パキっと、後ろから小枝の折れた音が耳に入った。
驚いて振り向くと、そこには霧木の仲間であろう一人の男が、倒れている美夜にそっと近づいていたのだ。
「―……美夜!!」
響炎はすぐさま方向を変えると、美夜に向かっている男を目がけて噛み付いた。
「い、いぎゃあああああ!!」
響炎の牙は見事に男の脹脛に深く食い込む。
足を抱えて転がりまわる男をしり目に、響炎は素早く美夜の首元を口で咥えた。
そして美夜の体を持ち上げると、そのままくるりと男たちに背を向け、里へ向かって走り出した。
「追うぞ」
「でも霧木さん、討った方が早いんじゃ……」
「馬鹿を言うな。
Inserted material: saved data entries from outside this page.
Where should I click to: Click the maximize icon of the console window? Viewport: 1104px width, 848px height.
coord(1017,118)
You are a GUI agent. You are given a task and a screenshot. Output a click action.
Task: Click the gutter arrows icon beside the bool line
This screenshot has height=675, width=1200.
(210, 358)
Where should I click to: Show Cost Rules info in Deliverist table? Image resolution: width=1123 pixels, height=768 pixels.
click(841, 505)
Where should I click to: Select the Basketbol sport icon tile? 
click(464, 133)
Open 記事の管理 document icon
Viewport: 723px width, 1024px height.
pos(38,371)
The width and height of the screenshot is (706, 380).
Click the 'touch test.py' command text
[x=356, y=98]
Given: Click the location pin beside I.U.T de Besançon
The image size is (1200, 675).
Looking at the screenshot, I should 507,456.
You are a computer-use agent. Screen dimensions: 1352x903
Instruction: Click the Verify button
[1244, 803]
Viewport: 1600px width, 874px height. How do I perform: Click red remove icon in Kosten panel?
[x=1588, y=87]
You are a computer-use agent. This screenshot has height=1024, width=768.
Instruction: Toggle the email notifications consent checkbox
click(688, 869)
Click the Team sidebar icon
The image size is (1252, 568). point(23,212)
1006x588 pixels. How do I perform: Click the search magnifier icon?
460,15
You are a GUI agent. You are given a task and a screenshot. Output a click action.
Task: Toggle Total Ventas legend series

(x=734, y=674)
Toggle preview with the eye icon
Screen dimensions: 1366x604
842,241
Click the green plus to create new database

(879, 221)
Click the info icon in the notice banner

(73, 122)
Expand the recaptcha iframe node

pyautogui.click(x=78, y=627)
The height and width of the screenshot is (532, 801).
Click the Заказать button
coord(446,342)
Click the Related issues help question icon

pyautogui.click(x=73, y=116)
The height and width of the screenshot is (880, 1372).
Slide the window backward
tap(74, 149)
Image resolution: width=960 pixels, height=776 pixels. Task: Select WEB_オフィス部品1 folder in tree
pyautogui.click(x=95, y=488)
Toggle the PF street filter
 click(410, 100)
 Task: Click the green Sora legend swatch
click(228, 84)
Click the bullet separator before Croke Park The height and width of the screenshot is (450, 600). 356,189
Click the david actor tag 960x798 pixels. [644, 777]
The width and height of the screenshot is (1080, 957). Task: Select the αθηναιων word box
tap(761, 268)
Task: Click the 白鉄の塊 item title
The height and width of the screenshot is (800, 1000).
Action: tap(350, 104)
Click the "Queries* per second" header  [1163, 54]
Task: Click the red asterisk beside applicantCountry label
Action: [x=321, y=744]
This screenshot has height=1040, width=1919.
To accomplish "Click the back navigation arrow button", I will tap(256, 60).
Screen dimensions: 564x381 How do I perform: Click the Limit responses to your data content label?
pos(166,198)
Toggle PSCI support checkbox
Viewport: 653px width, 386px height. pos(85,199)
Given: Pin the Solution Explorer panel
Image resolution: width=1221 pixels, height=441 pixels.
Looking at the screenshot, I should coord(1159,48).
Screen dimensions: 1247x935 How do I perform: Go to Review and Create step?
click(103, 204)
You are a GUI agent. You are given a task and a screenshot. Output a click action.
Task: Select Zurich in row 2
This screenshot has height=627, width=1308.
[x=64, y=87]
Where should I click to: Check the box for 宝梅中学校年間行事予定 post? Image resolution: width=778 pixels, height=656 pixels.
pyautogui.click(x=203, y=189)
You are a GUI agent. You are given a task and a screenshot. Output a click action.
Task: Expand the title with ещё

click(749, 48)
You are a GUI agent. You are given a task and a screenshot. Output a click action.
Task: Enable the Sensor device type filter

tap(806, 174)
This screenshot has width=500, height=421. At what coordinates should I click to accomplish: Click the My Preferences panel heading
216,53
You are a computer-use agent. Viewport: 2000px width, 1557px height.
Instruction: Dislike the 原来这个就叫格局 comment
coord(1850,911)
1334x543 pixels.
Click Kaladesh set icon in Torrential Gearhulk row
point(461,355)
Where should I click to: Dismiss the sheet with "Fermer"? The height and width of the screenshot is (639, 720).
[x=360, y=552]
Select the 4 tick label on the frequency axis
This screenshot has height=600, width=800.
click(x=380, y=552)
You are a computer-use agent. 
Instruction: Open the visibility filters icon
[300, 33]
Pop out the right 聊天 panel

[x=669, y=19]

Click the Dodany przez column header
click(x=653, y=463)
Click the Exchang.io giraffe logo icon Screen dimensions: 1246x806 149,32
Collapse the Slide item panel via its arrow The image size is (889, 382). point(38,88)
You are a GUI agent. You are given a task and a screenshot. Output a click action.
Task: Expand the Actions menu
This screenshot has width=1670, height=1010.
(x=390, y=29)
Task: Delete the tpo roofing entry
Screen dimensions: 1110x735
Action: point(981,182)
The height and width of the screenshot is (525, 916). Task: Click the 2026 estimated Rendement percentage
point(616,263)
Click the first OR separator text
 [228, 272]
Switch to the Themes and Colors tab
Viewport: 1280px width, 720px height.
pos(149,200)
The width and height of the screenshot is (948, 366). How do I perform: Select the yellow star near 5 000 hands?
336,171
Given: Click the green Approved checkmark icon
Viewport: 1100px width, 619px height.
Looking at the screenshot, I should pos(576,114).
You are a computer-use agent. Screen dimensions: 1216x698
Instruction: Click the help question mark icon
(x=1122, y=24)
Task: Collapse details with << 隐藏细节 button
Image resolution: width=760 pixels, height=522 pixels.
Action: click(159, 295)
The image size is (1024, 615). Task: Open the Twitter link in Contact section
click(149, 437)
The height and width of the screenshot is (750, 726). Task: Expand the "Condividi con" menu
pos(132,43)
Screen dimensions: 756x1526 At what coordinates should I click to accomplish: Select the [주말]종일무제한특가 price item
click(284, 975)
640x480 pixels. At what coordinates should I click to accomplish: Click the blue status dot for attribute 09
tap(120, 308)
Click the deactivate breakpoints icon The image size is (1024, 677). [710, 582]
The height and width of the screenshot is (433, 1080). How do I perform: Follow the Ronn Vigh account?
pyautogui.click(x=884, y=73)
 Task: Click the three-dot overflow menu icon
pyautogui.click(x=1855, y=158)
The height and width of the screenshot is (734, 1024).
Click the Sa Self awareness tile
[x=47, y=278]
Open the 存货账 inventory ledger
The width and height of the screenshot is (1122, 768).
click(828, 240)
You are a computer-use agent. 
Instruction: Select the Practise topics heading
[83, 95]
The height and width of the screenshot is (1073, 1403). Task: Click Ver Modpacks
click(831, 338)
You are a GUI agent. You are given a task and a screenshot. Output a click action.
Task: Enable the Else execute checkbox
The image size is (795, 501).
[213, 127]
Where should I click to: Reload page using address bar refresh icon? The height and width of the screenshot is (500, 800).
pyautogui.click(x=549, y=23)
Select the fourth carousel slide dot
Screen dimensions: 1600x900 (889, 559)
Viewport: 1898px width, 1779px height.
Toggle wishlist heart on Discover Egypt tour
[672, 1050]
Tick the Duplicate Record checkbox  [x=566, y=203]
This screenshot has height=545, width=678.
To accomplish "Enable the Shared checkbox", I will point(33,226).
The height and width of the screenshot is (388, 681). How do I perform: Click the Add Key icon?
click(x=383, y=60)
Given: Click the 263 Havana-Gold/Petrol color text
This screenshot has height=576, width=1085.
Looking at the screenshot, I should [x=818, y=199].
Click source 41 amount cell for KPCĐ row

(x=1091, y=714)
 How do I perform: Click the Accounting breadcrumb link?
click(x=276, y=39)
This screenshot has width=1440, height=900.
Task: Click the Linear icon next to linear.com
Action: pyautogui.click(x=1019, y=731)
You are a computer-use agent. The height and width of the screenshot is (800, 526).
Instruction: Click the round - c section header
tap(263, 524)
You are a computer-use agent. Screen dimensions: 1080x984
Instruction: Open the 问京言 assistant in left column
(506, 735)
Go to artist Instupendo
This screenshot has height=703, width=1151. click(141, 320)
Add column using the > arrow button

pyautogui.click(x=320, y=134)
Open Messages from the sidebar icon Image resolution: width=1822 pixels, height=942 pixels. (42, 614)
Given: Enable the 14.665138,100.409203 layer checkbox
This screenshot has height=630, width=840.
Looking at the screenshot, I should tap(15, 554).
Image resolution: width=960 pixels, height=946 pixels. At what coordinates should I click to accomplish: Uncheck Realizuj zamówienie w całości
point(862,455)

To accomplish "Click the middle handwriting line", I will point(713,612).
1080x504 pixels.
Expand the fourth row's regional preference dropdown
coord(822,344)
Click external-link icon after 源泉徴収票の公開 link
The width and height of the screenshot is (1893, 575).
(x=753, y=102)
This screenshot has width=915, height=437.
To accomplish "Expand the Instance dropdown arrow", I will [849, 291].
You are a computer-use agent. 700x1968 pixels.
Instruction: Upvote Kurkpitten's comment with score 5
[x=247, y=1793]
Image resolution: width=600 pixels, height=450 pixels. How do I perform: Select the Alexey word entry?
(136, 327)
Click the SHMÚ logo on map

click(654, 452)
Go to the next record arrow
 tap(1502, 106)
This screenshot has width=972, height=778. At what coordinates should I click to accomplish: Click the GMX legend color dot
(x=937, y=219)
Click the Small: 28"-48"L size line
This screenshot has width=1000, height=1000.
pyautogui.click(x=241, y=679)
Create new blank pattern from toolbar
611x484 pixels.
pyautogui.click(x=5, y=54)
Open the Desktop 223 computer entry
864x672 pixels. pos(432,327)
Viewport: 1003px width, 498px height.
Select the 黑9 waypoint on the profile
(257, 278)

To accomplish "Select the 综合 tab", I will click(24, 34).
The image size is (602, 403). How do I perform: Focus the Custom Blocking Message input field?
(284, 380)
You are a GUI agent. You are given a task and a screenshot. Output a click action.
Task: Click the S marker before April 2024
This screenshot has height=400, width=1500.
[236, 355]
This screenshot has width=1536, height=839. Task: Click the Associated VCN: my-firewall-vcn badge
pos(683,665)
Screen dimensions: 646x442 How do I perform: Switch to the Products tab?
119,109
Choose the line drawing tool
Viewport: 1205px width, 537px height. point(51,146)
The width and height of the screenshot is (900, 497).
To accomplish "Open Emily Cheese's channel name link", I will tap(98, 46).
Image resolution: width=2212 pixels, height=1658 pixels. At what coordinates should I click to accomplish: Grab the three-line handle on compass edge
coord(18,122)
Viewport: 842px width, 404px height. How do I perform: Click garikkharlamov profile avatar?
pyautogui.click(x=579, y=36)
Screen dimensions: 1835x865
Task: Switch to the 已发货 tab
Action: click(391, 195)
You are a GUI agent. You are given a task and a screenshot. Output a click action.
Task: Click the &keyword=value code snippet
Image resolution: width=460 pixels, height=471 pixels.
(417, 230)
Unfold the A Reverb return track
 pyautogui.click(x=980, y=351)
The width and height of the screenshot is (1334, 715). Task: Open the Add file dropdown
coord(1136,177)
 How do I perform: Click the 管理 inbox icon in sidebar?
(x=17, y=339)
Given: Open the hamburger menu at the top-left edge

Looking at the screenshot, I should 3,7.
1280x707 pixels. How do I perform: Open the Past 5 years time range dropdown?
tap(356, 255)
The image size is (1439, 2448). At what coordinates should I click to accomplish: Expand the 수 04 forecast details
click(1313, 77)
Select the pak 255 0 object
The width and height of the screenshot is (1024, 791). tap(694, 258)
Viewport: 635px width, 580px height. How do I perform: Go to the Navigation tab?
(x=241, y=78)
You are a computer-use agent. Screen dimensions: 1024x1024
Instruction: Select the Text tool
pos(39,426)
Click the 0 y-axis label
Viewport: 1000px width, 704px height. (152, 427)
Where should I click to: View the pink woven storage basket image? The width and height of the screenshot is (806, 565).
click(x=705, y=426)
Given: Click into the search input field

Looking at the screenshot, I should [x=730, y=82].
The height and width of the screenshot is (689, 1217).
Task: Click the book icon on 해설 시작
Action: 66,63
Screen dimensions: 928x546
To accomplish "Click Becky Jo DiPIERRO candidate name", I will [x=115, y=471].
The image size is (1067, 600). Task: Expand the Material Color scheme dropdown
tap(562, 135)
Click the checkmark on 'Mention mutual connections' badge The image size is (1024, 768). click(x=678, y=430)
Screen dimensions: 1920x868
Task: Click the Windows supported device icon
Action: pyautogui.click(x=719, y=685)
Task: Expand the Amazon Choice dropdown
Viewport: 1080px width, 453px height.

目的を忘れたのか。
あいつの姿が見えなくなるまで追うのだ。そこが、獣族の住む里の入り口だ」
人間の男たちの話声を背に、響炎は残された力を振り絞り必死に走った。
(今の俺じゃ、やり合うだけ無駄だ。とにかく、早く美夜を山神様の元へ……!)
必死に走りながら、響炎は咥えている美夜の体から、すでに生気を感じないことに気付いていた。
それでも、必死に里の目印であるイチョウの木を目指して走り続けた。
(嫌だ……死ぬな、美夜!死ぬな!)
いつの間にか響炎の頬をポタポタと、涙の滴が流れていた。
獣族は、獣の姿でも悲しいときは泣くのです。